Italy's Lorenzo Musetti returns the ball to France's Giovanni Mpetshi Perricard. (AFP)
Italy's Lorenzo Musetti returns the ball to France's Giovanni Mpetshi Perricard. (AFP)

That can be now scratched. Musetti is a Grand Slam quarter-finalist.

The 22-year-old, sporting his trademark inverted cap, marched ahead into the Wimbledon last eight after beating Giovanni Mpetshi Perricard, a 6-foot-8 Frenchman who’d come into the match firing a tournament high 105 aces, 4-6, 6-3, 6-3, 6-2. It is Musetti’s first quarter-final Slam appearance in 14 consecutive attempts, dating back to the 2021 French Open in which he was two sets to love up against Djokovic in the fourth round.

That’s when the larger tennis world stood up and took notice of the latest Italian kid on the block. This year on those lawns of the All England Club, Musetti stood up to finally deliver a deep run at a major. One that will see him join men’s world No. 1 Jannik Sinner, as well as women’s No. 7 and French Open finalist Jasmine Paolini, in the quarter-finals of this Wimbledon. It is the first time three Italians have made it that far in the same Slam.

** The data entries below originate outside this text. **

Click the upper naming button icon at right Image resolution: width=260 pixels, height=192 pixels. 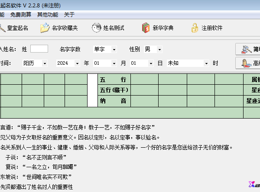pos(247,49)
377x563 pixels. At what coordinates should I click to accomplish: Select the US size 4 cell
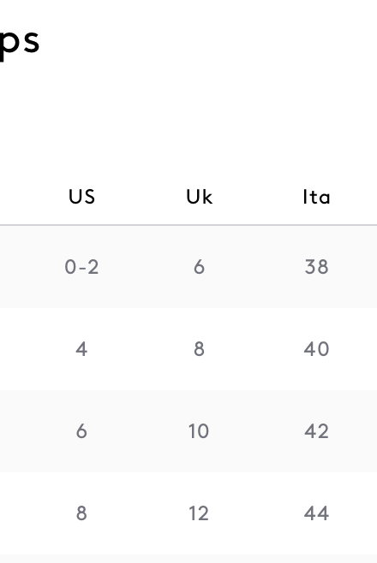[81, 349]
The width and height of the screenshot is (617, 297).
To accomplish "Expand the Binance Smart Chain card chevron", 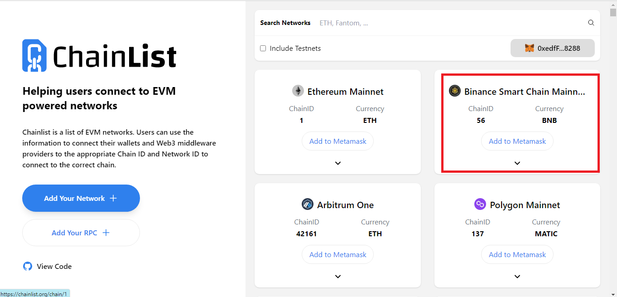I will click(517, 163).
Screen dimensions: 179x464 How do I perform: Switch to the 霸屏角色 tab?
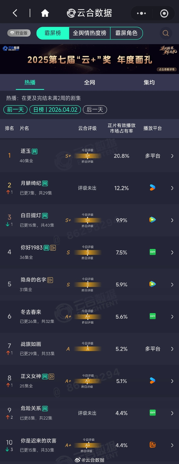(127, 33)
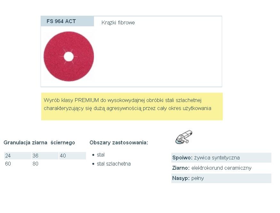Click the yellow PREMIUM description box
This screenshot has height=213, width=280.
pos(132,107)
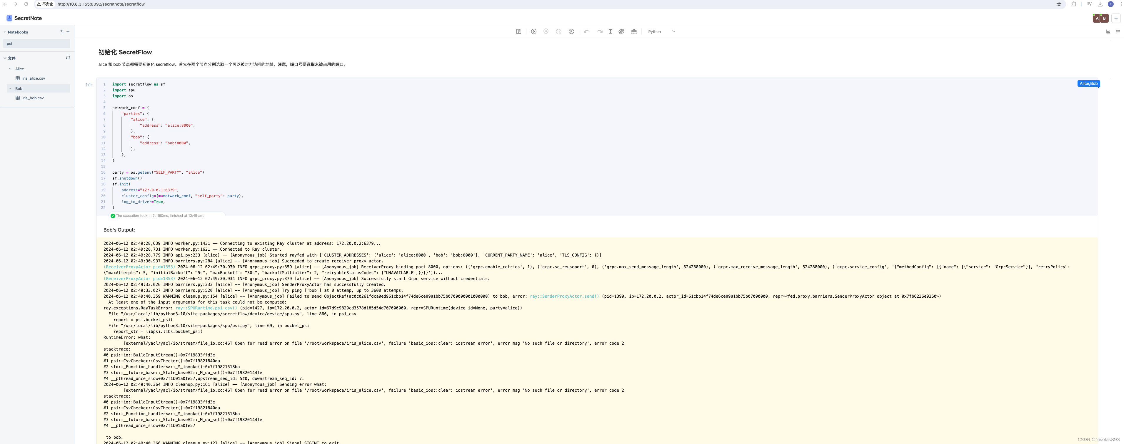Click the clear outputs broom icon
The height and width of the screenshot is (444, 1124).
pyautogui.click(x=634, y=31)

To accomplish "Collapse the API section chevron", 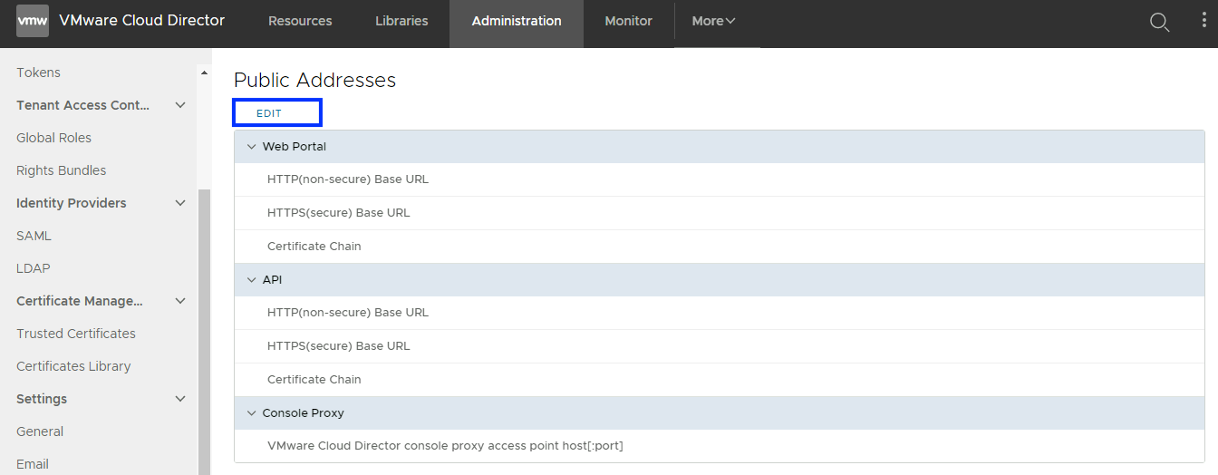I will (x=252, y=280).
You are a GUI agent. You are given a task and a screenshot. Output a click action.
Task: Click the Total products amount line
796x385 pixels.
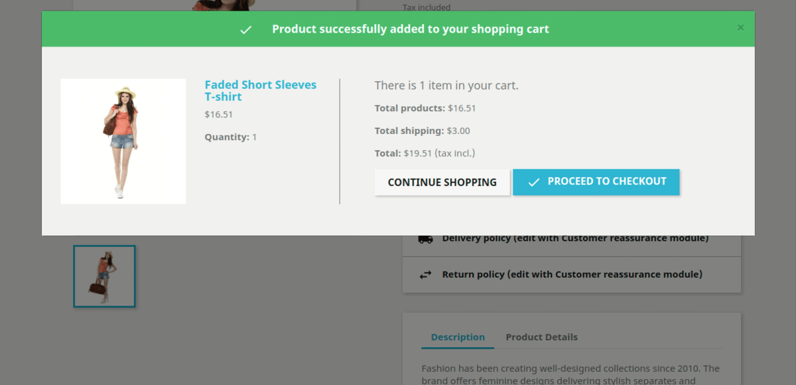tap(425, 108)
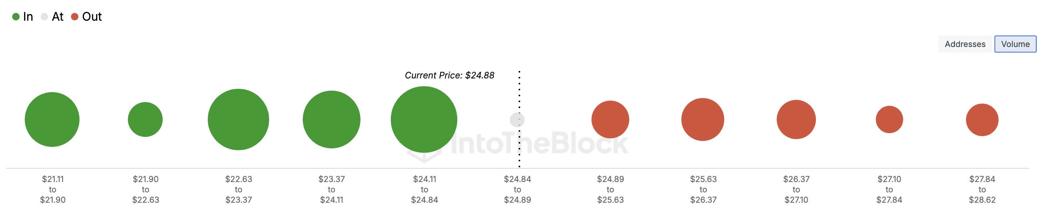The width and height of the screenshot is (1037, 219).
Task: Click the dotted current price marker line
Action: 519,119
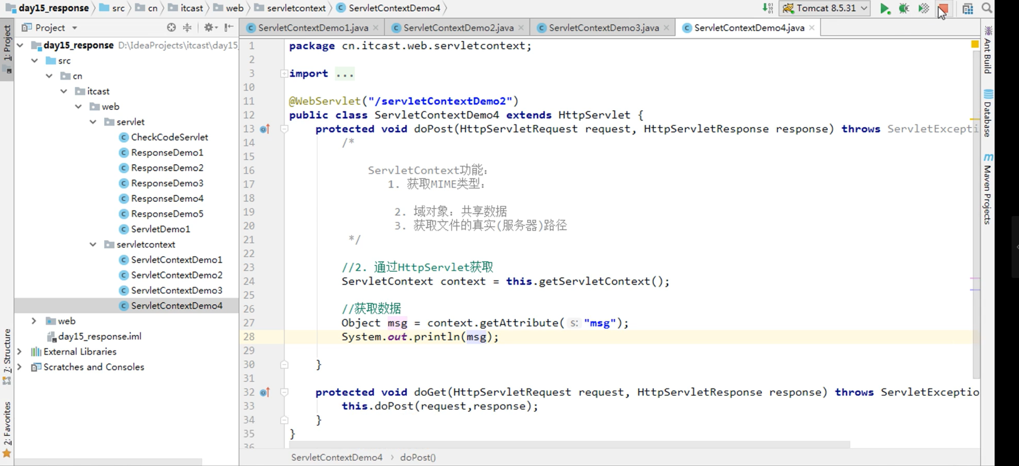
Task: Click Run with Coverage icon
Action: [924, 9]
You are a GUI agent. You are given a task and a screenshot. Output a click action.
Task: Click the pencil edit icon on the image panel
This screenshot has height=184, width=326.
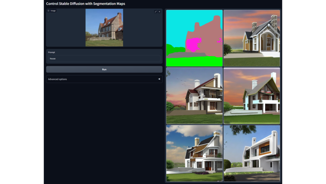156,12
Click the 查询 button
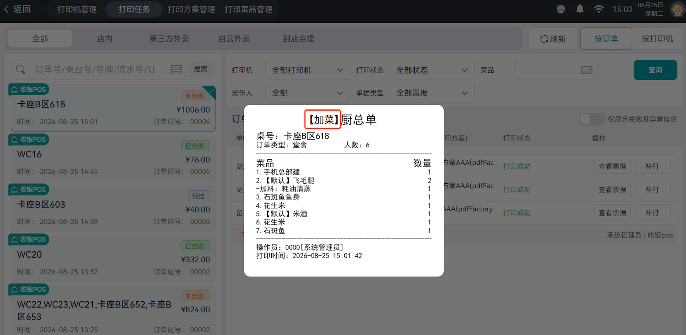The height and width of the screenshot is (335, 686). (655, 70)
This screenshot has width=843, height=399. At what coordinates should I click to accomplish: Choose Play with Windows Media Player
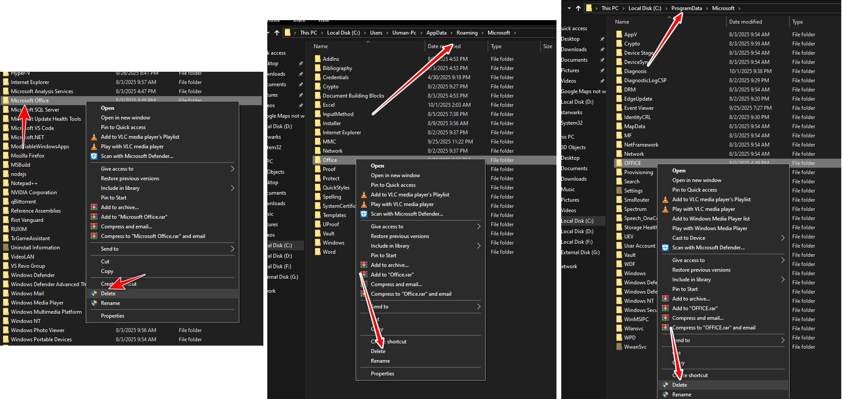[709, 228]
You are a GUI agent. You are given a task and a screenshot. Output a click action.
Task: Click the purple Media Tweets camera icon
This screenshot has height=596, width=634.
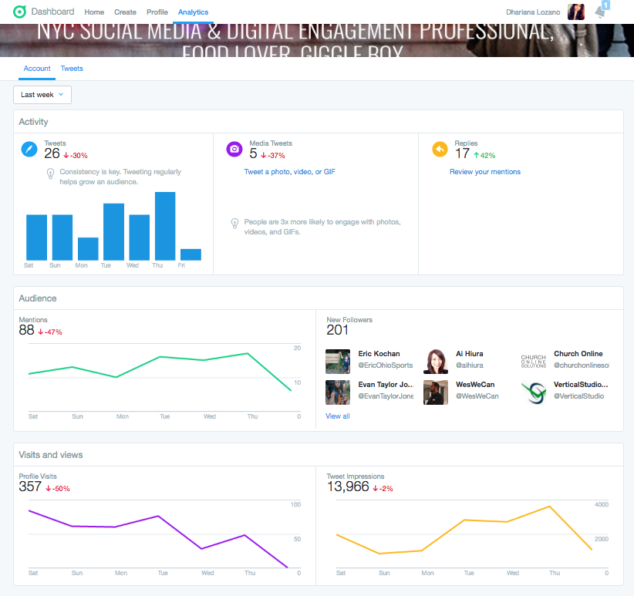(234, 150)
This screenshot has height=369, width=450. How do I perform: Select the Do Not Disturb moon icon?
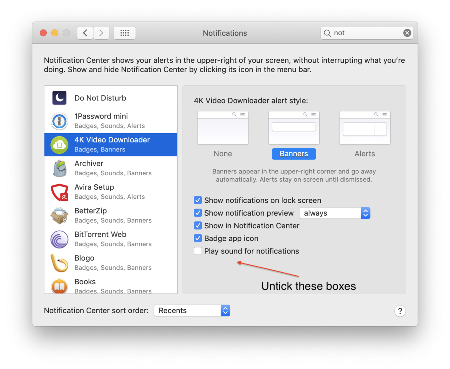pyautogui.click(x=59, y=98)
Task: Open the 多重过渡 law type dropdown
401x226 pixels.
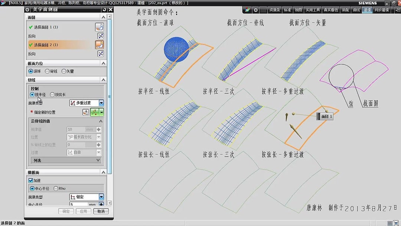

“It’s tough for me to get emotional but I think today I will,” Musetti said on court. “I’ve been dreaming about this moment…” the world No. 25 added before choking up again.

Awaiting him in the quarters will be American Taylor Fritz, who rallied from two sets down to beat fourth seed Alexander Zverev 4-6, 6-7(4), 6-4, 7-6(3), 6-3. Zverev’s struggles on grass continue -- he had never made it past the fourth round -- and Fritz, the ATP Eastbourne champion with solid grass court form, will be a stiff challenge for Musetti.

That Musetti would even make it this far at Wimbledon seemed a long shot at the start of the year. This season, in a way, mirrors Musetti’s career so far — an inconsistent run of form (his win-loss record was 18-17 coming into the Wimbledon), a five-setter with Djokovic at Roland Garros (this year he lost leading by two sets to one), a sudden eye-catching burst of results.

Part of Italy’s Davis Cup-winning squad last year who however featured (and lost) in just one singles match in the semi-finals, Musetti had a tottering start to the season. A second-round exit at the Australian Open was followed by three successive opening round defeats in ATP events in February. In March, he became a father. He then went back down to the second-tier Challenger tour, unusual for a top-30 player, to find some momentum. Which he did. He made two Challenger finals on clay, reached the semi-finals of the ATP Stuttgart on grass and went one better at Queen’s, losing to Tommy Paul in the final but building form and belief coming into this Wimbledon.

“It’s been quite a year, really challenging with a lot of new experiences with the pregnancy of my girlfriend, and becoming a father. A lot of things happened and changed,” Musetti said. “I needed more time to find a balance on everything.”

It had taken some time for him before too. That 2021 French Open match against eventual champion Djokovic on his Slam main draw debut — he flew to a two-set lead until his body folded up — got everyone talking about the stylish Italian teen with the retro one-handed backhand. This was before the world had got hooked to the Sinner show. That tournament was followed by five straight first-round exits, including at the Tokyo Olympics. He won both his career’s ATP titles the following year and broke into the top 50 before another unflattering 2023 (32-29 win-loss record).

Musetti said the week in Paris and match with Djokovic three years ago changed his life, and he felt the pressure to manage all the things that come with it.

“I had some issues outside the tennis court that didn’t help,” Musetti told this paper during the 2022 ATP Maharashtra Open in Pune “But I’m young, I need to do mistakes, I need to fall down and then rise up. Because I think it’s the better way to understand the mistakes.”

Emotional Svitolina wins

Meanwhile, an emotional Elina Svitolina of Ukraine made the quarter-finals on what she said was a “difficult day for Ukranian people” after a Russian airstrike on a children’s hospital in Kyiv. Svitolina broke down after beating China’s Wang Xinyu 6-2, 6-1. She will next take on Russian-born Kazakh Elena Rybakina, who advanced after Anna Kalinskaya retired at 6-3, 3-0.